A Secretaria estadual de Educação informou que, além de cumprir a lei, promove iniciativas de cunho antirracista.
Agenda Dia de Zumbi
Cortejo pela Consciência Negra:
As ruas da Praça Onze serão tomadas hoje pelo Cortejo da Tia Ciata, a partir de meio-dia, embalado por sambas, ijexá, maracatus, jongos e rodas de capoeira. O grupo sairá do Terreirinho Tia Ciata, passará pela Avenida Presidente Vargas com uma grande reverência de rufar de tambores à estátua de Zumbi dos Palmares.

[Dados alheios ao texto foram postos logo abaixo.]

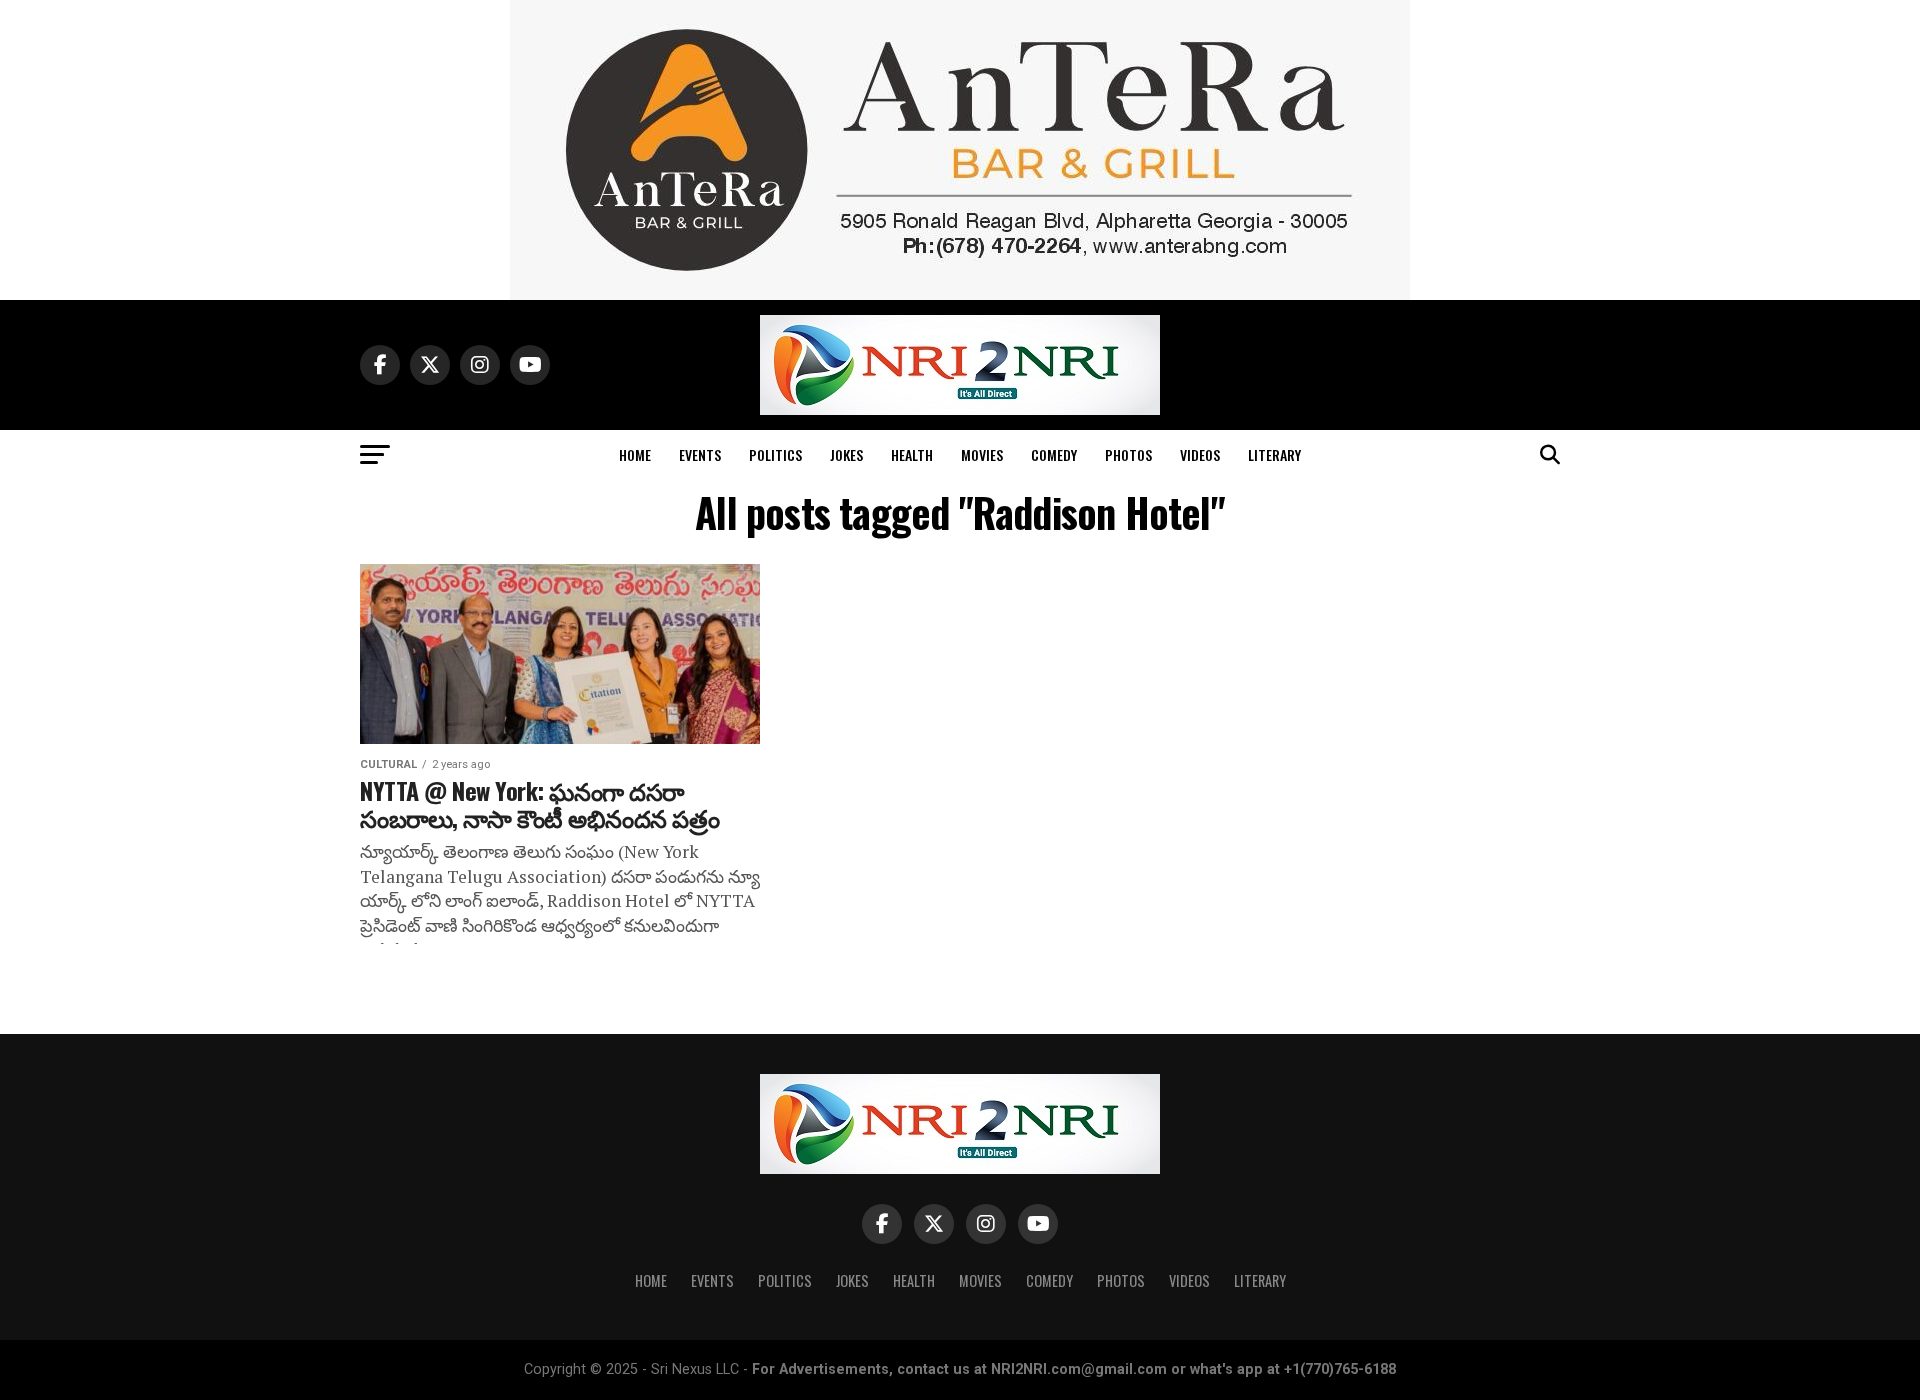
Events (700, 454)
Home (635, 454)
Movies (982, 454)
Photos (1128, 454)
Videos (1200, 454)
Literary (1274, 454)
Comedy (1054, 454)
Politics (775, 454)
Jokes (846, 454)
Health (912, 454)
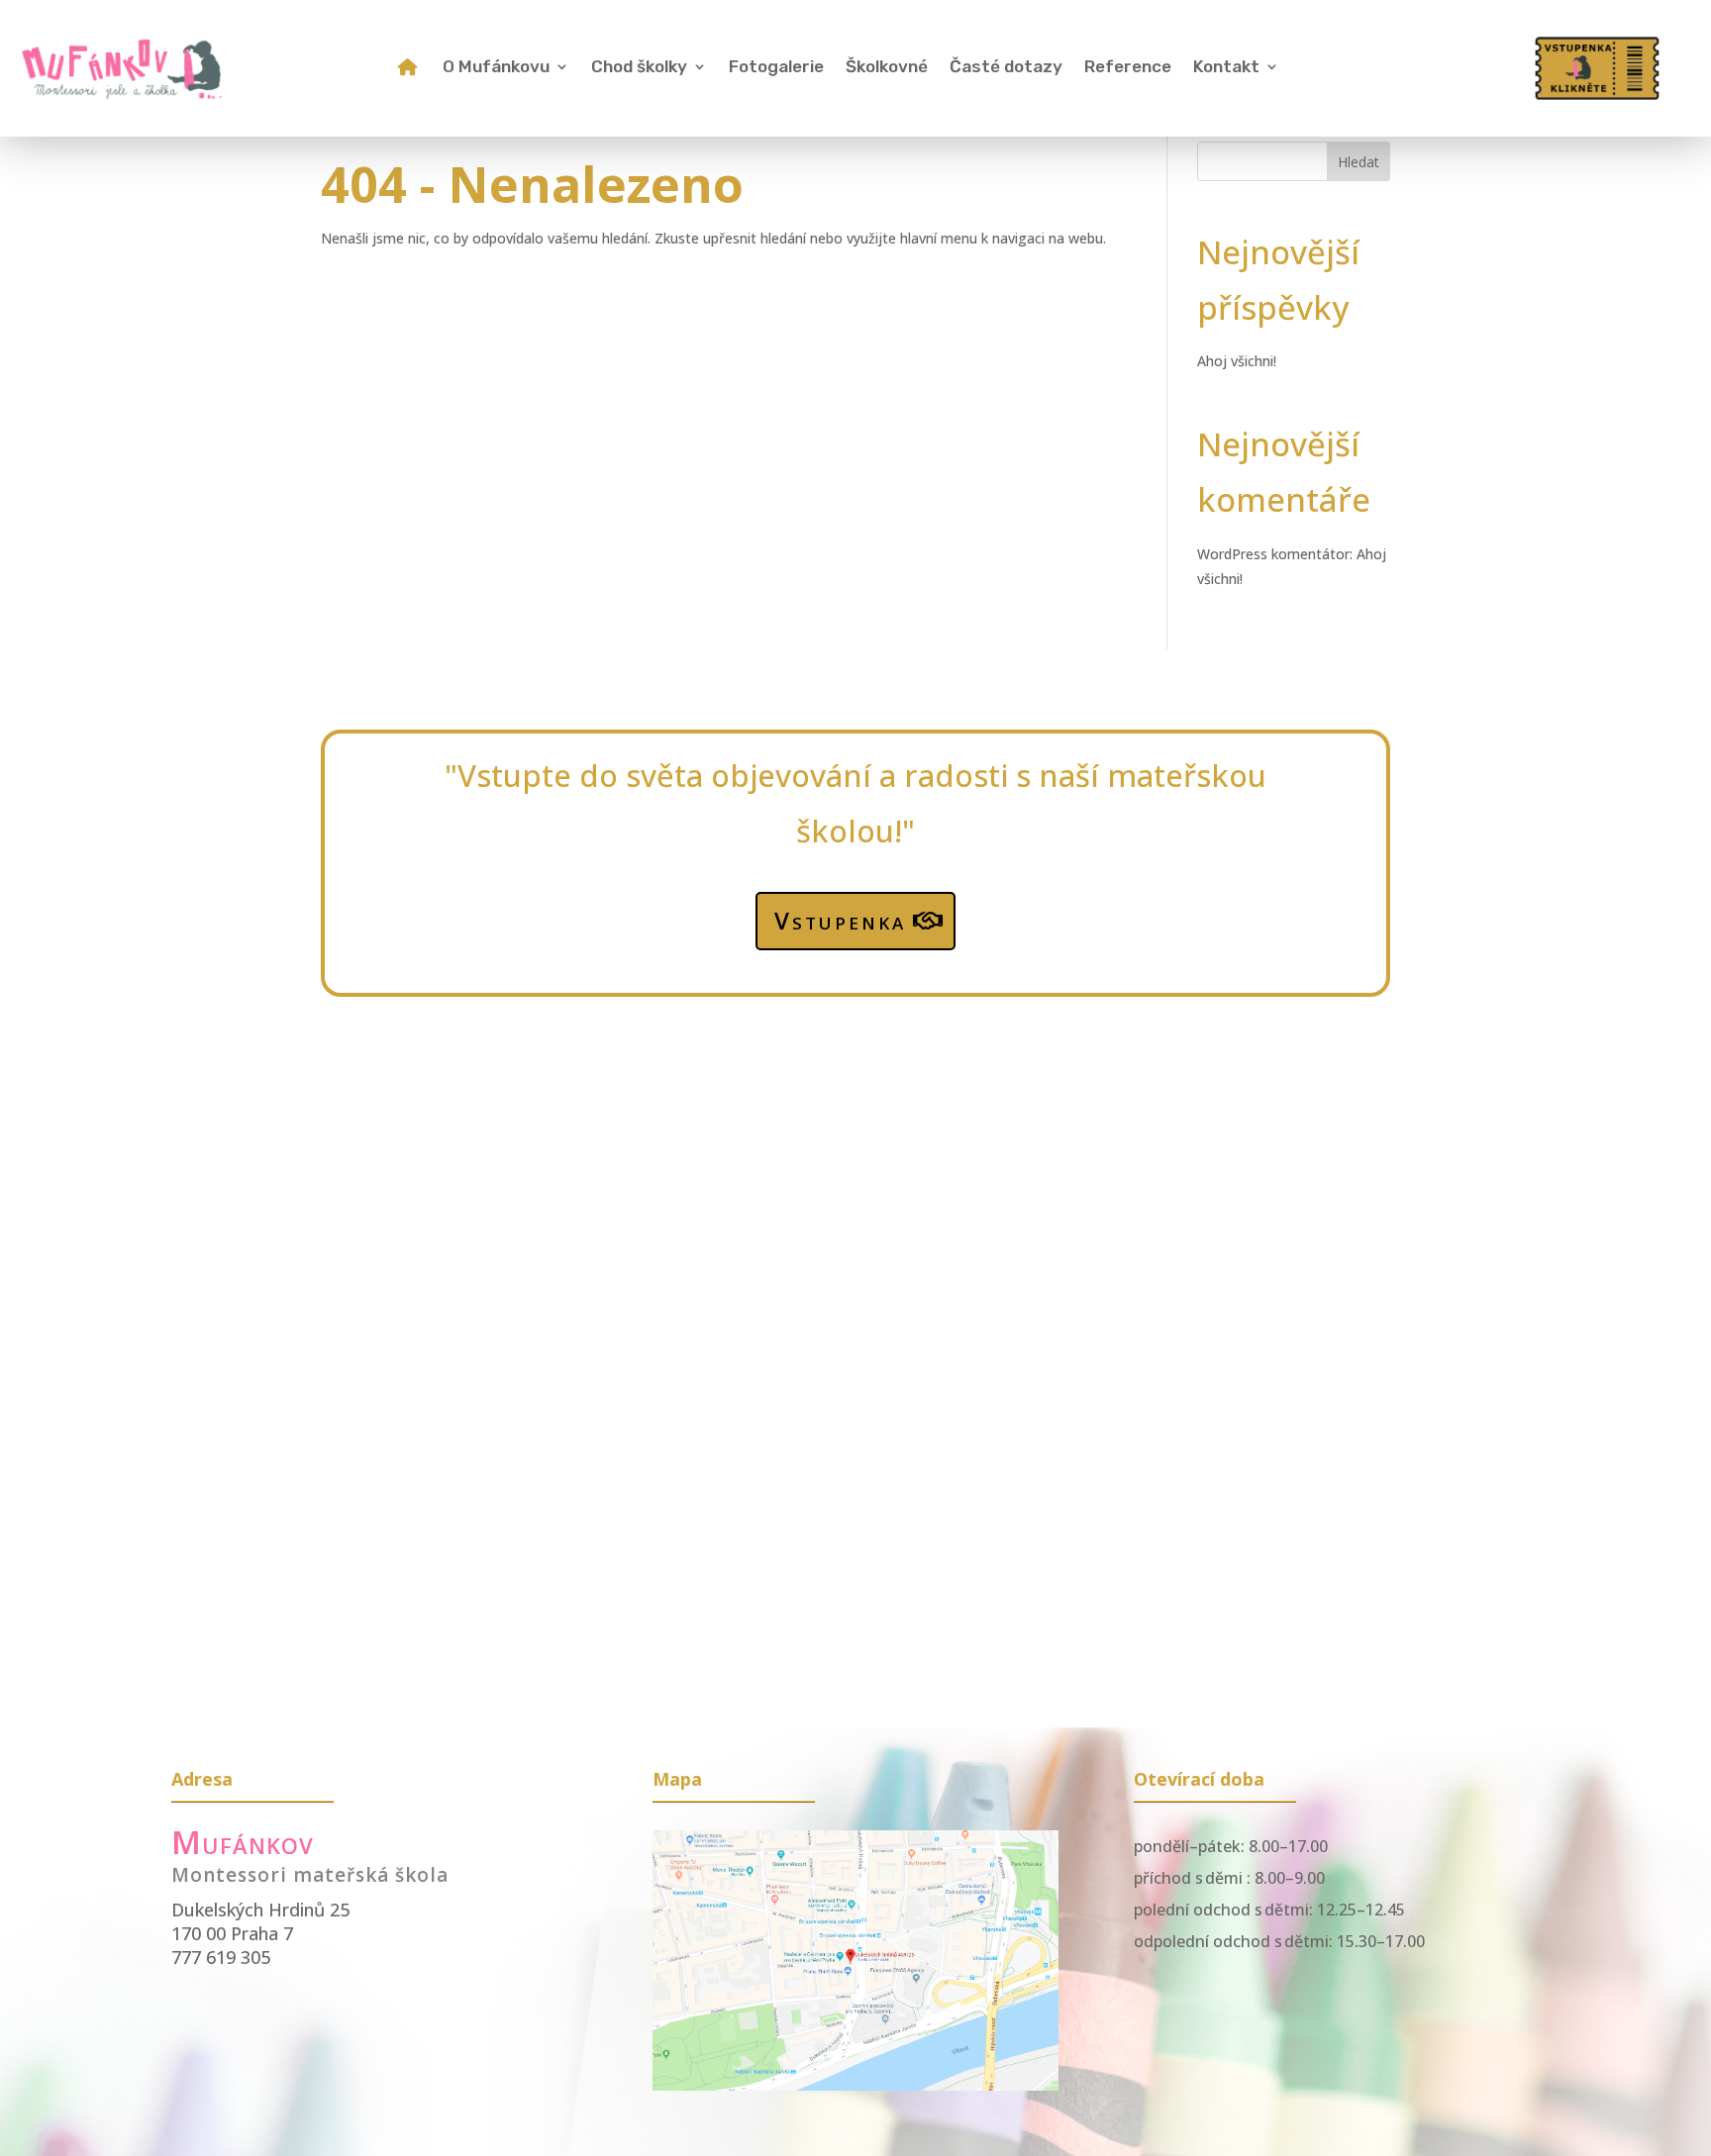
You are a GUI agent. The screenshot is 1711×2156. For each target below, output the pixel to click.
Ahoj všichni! (1236, 360)
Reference (1127, 67)
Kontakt (1226, 67)
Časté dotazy (1006, 67)
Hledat (1358, 161)
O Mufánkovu (496, 67)
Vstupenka (840, 920)
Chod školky (639, 67)
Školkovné (887, 67)
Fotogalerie (776, 67)
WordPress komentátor (1273, 553)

Em seguida, o afrocircuito entra na Avenida Marquês de Sapucaí e retorna para a Praça Onze para o encerramento com uma grande roda de samba e participação de diversos músicos e sambistas. Confirmaram presença no cortejo os grupos Fina Batucada, Cia de Mystérios, Rio Maracatu, Tambores de Olokun, entre outros.
Quilombo Sacopã:
Ao som do Samba Sacopã, a feijoada é servida à vontade (R$ 50) a partir das 14h (entrada a R$ 20). O dia começa hoje com uma roda de conversa com Bia Nunes, presidente da Associação Estadual das Comunidades Quilombolas (às 10h), e roda de jongo. O espaço fica na Rua Sacopã 250, na Lagoa.
Viva Zumbi:
O evento comemorativo marcado para o centro de Niterói foi adiado devido ao tempo instável.